BRIEF:
When the word "scrollbar" shows up in a line of the data below, copy that whole line.

Data excerpts:
******

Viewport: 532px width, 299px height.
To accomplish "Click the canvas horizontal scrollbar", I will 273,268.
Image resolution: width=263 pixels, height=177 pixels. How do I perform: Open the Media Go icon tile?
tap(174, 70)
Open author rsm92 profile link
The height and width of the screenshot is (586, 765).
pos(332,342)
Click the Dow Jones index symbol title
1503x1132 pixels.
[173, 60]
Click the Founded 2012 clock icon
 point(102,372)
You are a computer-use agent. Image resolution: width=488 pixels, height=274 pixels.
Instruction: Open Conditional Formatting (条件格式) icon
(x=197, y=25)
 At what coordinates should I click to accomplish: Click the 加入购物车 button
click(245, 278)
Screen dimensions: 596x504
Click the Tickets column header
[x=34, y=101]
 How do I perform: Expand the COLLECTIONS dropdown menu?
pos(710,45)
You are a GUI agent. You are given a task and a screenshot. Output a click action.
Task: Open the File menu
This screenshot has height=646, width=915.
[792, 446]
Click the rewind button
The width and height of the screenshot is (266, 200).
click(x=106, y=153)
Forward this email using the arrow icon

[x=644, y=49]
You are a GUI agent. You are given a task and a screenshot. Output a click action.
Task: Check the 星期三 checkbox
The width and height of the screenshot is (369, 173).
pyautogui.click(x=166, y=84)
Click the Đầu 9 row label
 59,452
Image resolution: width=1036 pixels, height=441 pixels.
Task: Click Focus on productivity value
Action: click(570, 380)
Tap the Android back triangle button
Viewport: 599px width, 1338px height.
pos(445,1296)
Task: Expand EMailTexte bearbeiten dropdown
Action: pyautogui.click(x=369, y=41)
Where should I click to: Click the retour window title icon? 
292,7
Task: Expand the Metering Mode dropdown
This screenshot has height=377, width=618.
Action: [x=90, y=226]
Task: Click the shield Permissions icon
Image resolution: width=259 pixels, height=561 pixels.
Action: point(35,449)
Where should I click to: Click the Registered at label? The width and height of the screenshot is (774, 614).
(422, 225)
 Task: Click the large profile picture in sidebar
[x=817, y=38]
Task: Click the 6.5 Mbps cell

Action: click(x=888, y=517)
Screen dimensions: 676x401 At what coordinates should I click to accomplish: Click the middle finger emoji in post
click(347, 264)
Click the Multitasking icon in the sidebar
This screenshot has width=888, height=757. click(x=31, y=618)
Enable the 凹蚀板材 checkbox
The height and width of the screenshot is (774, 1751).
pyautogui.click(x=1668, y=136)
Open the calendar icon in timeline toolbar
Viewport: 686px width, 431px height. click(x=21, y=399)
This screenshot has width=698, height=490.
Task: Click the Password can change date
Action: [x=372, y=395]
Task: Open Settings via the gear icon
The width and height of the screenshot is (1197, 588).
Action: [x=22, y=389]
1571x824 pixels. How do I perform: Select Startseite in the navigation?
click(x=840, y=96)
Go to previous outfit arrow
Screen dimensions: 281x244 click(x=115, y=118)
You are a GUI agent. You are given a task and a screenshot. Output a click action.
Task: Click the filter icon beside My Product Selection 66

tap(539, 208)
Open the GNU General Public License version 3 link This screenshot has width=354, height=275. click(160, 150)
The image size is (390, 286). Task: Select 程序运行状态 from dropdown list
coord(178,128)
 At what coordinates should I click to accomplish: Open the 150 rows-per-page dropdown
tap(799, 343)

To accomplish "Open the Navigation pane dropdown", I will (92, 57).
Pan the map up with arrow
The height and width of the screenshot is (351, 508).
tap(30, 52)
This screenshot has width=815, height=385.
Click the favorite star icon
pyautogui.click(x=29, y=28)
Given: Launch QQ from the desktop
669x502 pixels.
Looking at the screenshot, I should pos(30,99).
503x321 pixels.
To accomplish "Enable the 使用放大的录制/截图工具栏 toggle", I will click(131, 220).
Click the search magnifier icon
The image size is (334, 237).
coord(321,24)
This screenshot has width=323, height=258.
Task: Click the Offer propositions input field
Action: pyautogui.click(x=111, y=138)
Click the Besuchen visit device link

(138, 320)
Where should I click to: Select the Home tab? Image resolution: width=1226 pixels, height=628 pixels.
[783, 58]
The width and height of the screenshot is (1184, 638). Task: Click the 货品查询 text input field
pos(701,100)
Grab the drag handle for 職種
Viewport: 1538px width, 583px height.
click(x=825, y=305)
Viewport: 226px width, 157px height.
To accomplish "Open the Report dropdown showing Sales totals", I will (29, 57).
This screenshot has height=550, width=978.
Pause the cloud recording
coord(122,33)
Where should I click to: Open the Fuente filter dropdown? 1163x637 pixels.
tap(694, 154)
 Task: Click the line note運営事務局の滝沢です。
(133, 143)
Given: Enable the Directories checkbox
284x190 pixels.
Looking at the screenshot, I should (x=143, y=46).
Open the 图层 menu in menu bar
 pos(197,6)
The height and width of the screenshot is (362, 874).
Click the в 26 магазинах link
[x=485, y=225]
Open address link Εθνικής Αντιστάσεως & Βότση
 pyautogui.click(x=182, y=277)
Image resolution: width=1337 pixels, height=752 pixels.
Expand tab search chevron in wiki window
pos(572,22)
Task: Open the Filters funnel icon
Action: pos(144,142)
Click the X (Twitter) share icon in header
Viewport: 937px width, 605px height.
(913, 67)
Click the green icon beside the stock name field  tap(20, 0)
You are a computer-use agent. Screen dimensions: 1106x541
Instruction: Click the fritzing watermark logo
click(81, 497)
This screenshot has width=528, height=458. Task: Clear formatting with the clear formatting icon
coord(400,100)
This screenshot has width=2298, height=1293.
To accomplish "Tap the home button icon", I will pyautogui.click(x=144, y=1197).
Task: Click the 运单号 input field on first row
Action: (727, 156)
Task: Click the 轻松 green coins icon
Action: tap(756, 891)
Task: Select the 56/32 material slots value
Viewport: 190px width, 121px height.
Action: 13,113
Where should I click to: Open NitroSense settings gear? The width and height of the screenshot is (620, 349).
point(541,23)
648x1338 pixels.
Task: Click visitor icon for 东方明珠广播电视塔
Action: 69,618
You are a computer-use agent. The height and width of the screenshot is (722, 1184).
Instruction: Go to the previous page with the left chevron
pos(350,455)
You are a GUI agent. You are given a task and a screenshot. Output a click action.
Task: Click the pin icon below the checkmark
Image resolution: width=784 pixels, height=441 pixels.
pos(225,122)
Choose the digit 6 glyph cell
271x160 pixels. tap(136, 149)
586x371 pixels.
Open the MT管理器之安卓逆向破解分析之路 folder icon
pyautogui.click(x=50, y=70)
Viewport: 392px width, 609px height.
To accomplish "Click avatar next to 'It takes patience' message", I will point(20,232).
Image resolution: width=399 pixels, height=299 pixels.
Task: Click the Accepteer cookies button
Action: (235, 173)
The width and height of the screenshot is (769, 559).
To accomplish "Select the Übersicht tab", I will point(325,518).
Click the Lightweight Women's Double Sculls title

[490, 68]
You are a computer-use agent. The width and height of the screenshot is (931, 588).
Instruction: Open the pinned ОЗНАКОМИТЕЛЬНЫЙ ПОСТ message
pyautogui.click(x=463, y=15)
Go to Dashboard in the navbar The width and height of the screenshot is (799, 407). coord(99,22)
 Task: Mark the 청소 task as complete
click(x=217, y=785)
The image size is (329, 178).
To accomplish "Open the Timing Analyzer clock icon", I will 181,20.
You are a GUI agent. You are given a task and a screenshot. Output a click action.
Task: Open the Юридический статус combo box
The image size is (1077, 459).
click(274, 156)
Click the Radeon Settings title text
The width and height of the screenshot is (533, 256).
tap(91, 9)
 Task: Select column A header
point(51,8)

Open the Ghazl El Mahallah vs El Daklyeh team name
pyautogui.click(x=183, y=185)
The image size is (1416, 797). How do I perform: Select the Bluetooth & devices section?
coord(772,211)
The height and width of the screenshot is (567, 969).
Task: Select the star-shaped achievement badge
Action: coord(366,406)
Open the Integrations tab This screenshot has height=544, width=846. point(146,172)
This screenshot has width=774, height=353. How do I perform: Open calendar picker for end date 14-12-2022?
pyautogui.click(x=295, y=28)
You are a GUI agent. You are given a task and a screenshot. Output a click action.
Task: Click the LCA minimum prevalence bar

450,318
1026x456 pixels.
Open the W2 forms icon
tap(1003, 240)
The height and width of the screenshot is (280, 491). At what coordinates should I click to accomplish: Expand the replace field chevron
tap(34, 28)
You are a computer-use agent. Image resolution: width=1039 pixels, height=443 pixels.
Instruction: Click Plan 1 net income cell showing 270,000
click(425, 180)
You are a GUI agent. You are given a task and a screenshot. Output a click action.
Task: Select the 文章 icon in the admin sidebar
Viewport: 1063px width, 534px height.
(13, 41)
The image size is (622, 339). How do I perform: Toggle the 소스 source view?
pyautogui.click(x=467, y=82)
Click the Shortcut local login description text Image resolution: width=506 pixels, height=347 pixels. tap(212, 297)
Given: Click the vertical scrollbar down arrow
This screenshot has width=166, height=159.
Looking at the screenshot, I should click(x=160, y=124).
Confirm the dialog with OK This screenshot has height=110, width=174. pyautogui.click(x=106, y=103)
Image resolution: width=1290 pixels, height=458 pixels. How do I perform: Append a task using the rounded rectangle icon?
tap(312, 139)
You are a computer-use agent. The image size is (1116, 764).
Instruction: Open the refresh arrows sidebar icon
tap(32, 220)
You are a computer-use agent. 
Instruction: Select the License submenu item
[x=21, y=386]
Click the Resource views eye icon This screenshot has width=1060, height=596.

******

TASK RESULT:
To accomplish "Click the canvas horizontal scrollbar", I will 273,268.
Given: Click the vertical scrollbar down arrow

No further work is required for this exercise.